Spike in COVID-19 cases not just due to quarantine fatigue

It may sound strange that confirmed cases of the coronavirus disease 2019 (COVID-19) began rising again on the same week that the initial shipments of vaccines arrived in Manila and the government started rolling out its inoculation drive.

Last Saturday, the Department of Health (DoH) reported 3,439 new cases, the highest number in a single day since Oct. 12, 2020. When the first shipment of 600,000 doses of Sinovac Biotech’s CoronaVac vaccine from China arrived on Feb. 28, the DoH database showed 2,113 new cases.

The independent OCTA Research Team said the spike in COVID-19 cases in Metro Manila in the past week, averaging 900 infections daily, was 50% higher than what was reported from Feb. 19 to 25 and 119% higher from two weeks prior. It projects an average of 2,500 daily increase in new cases in and outside the region if the spread is not curbed.

The group attributes the upward trend of COVID-19 cases to the SARS-CoV-2 (severe acute respiratory syndrome-coronavirus-2) variants that were first detected in the United Kingdom and South Africa and which are said to be more contagious.

On the other hand, Health Undersecretary Maria Rosario Vergeire said the recent increase in Covid-19 cases could be due to “quarantine fatigue,” meaning the public has become complacent with the gradual easing of restrictions in several localities.

Based on my informal conversations with some local government executives, fewer cases were recorded since late last year until early February because of a slowdown in testing and contact tracing. When it became certain that the initial deliveries of the vaccines were coming, local government units (LGUs) became active again in testing more people.

_Work order A_
Rewrite the passage of the COVID-19 article starting with "Last Saturday, the" and going on through "be more contagious.", replacing "DoH" with "Health Department" each time it appears.
_Work order B_
List every country named in the COVID-19 article.
_Work order C_
Resume the article on the rise in COVID-19 cases from the point where it stops.
The entries that follow come from a separate source and are unrelated to the article.

_Information supplied_
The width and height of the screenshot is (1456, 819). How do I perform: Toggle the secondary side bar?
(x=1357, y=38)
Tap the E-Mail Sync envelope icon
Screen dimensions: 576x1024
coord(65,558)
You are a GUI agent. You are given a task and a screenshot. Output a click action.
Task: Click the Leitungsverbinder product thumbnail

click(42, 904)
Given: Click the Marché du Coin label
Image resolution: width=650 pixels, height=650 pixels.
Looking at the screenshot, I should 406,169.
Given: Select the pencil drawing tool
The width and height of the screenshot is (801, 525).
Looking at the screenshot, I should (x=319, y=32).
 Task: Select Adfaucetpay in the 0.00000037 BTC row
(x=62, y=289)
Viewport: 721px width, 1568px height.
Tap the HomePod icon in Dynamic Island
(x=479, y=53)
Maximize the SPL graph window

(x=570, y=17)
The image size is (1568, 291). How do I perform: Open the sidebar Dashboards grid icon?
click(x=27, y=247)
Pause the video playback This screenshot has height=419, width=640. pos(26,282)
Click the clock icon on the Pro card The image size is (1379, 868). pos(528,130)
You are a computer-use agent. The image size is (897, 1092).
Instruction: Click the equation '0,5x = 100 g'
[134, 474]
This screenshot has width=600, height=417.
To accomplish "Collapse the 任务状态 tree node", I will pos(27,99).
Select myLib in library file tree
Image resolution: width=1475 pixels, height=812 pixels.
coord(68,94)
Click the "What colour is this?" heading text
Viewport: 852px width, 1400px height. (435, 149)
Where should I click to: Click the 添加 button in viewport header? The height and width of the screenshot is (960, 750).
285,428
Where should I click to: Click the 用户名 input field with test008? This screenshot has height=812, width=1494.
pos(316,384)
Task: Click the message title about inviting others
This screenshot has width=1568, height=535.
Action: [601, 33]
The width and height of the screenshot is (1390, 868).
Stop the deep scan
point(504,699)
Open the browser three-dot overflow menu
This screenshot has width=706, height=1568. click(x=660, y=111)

_Reply A_
Last Saturday, the Department of Health (Health Department) reported 3,439 new cases, the highest number in a single day since Oct. 12, 2020. When the first shipment of 600,000 doses of Sinovac Biotech’s CoronaVac vaccine from China arrived on Feb. 28, the Health Department database showed 2,113 new cases.

The independent OCTA Research Team said the spike in COVID-19 cases in Metro Manila in the past week, averaging 900 infections daily, was 50% higher than what was reported from Feb. 19 to 25 and 119% higher from two weeks prior. It projects an average of 2,500 daily increase in new cases in and outside the region if the spread is not curbed.

The group attributes the upward trend of COVID-19 cases to the SARS-CoV-2 (severe acute respiratory syndrome-coronavirus-2) variants that were first detected in the United Kingdom and South Africa and which are said to be more contagious.

_Reply B_
China, United Kingdom, South Africa

_Reply C_
“More new cases are reported because more people are getting tested. [It’s] as simple as that,” according to a town mayor in Calabarzon (Cavite, Laguna, Batangas, Rizal and Quezon). “Many LGUs stopped testing those who did not report symptoms unless they volunteer to be tested,” he added.

Another local official, who declined to be named, explained that funding constraints and lack of quarantine facilities prevented them from following the norms in contact tracing and testing every person in direct contact with someone who tested positive for COVID-19.

In Quezon City where I live, the barangay (village) offered free swab testing to residents on Feb. 26. We were told that it was part of the city government’s preparation for the vaccination program.

It implies that the confirmed cases in the DoH database do not reflect the accurate situation on the ground. There could be more people out there who have the virus and unknowingly spreading it because they have not been tested.

Many law enforcers and LGUs have also become less strict in implementing the guidelines such as physical distancing even in places such as public markets, shopping malls and community playgrounds.

Physical distancing has also not been strictly observed in public transportation, namely in buses and jeepneys.

Health officials have noticed apparent quarantine fatigue as early as August last year after five months in lockdown. March 15 marks a full year since President Rodrigo Duterte put the entire Luzon island under enhanced community quarantine and later extended the lockdown coverage to other parts of the country.

After one year under lockdown, not only have the people grown tired of staying home, but officials have also become less strict in apprehending those who don’t follow minimum public health protocols.

And while the Covid-19 cases are rising again and the vaccination program is now in place, the government has also opened up the economy even wider by allowing more businesses, such as those engaged in tourism, to operate.

Proposals to resume in-person classes on a limited scale are also under consideration.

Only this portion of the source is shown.